§ What to work on
The answer must consist only of the lines from the line with "974x683 pixels. Task: Navigate" to the line with "Click the Bust", both included, exactly as they stand below.

(Extracted records)
--*--
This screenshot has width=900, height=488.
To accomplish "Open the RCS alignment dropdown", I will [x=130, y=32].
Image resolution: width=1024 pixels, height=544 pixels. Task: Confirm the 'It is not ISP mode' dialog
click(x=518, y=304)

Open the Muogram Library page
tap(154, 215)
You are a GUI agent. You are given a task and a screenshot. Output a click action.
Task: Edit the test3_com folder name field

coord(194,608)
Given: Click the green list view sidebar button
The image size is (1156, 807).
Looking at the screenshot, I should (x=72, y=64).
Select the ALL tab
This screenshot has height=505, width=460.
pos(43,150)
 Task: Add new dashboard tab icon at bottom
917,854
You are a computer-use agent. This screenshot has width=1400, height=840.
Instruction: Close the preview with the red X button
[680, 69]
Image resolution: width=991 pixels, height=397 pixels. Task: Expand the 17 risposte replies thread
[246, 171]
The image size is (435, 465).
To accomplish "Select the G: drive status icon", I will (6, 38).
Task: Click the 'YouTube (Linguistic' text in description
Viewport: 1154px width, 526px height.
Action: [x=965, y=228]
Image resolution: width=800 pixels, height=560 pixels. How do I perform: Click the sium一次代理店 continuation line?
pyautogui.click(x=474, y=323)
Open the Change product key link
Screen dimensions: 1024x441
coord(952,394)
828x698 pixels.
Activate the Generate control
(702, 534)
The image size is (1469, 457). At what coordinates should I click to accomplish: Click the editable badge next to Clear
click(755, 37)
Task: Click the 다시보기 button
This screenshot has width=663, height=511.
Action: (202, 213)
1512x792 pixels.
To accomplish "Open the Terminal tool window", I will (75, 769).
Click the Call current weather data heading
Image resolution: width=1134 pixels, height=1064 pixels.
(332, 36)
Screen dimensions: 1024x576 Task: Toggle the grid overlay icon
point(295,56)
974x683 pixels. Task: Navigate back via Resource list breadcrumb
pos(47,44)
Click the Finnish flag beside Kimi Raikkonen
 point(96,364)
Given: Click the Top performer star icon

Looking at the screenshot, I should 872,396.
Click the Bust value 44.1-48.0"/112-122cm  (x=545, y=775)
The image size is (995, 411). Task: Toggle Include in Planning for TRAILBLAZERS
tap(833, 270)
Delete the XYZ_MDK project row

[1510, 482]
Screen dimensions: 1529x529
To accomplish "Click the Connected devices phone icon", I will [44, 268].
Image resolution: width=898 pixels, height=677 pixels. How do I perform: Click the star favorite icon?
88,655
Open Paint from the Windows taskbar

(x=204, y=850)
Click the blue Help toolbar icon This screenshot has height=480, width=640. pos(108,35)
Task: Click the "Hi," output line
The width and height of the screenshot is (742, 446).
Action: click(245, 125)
--*--
§ The answer
974x683 pixels. Task: Navigate back via Resource list breadcrumb
pos(47,44)
Click the Finnish flag beside Kimi Raikkonen
 point(96,364)
Given: Click the Top performer star icon

Looking at the screenshot, I should 872,396.
Click the Bust value 44.1-48.0"/112-122cm  (x=545, y=775)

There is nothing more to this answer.